- Required work -
Copy the listing lines verbatim, from the line containing "You are a computer-use agent. The" through the line containing "Action: coord(723,108)", both included, and leave out the pictures.

- Records supplied -
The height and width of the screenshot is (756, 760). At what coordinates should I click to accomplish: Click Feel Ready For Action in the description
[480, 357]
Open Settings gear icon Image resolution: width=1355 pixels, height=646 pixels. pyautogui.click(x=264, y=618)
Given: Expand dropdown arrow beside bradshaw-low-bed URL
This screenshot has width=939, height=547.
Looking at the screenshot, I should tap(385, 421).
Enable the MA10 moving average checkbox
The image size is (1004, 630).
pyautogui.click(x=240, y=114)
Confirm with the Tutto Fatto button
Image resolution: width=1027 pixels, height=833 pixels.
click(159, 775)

* * *

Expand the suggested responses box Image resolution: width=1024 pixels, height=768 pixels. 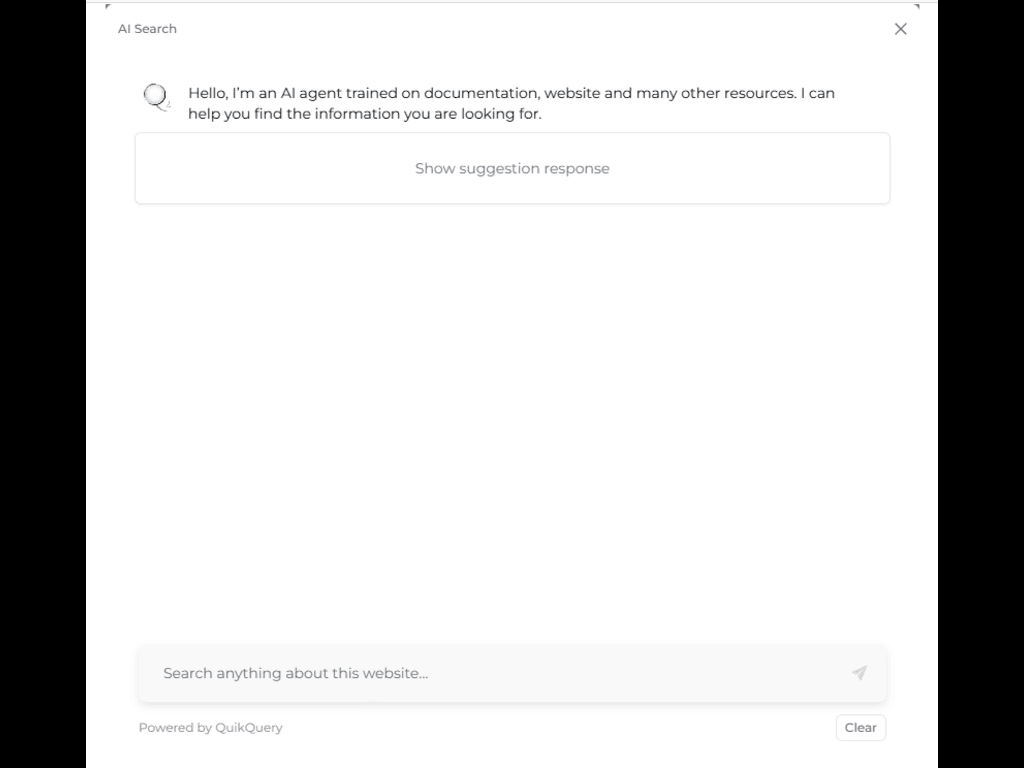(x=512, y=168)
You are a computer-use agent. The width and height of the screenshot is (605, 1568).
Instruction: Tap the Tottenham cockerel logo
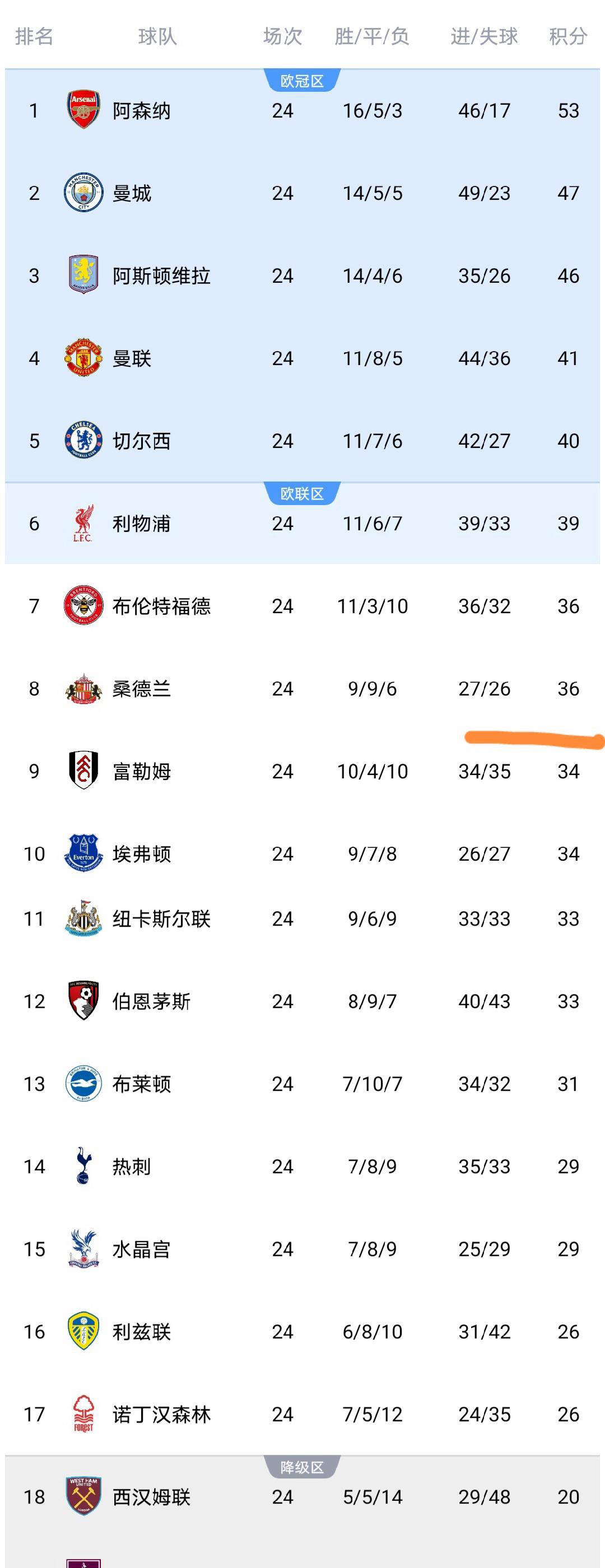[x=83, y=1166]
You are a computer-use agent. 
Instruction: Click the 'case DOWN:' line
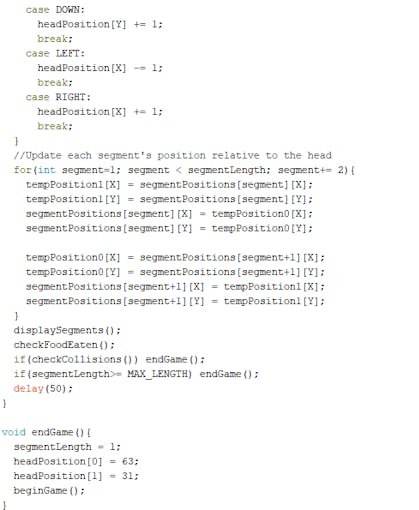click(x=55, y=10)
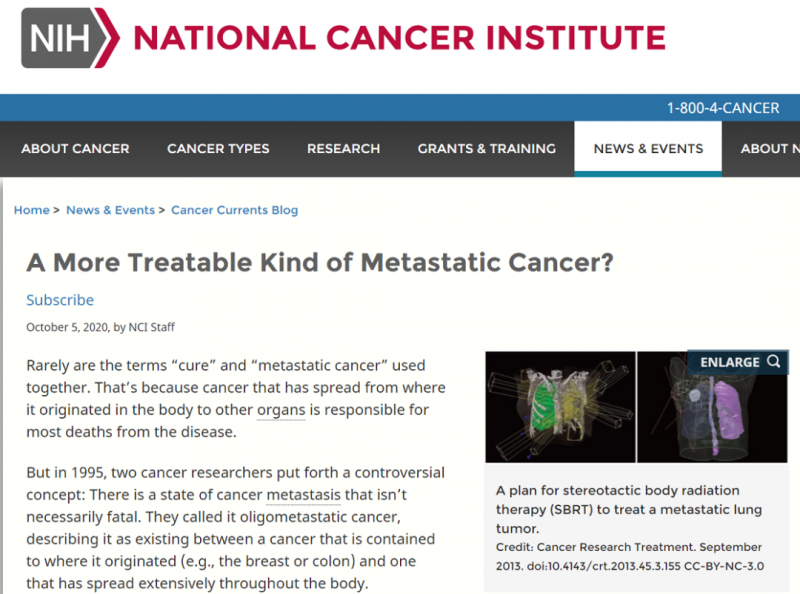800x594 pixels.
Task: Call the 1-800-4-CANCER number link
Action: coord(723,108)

- Result of the exercise -
You are a computer-use agent. The width and height of the screenshot is (605, 1568).
Instruction: Tap the Tottenham cockerel logo
[x=83, y=1166]
You are a computer-use agent. 
Instruction: Click the 'case DOWN:' line
click(x=55, y=10)
800x594 pixels.
Task: Call the 1-800-4-CANCER number link
Action: coord(723,108)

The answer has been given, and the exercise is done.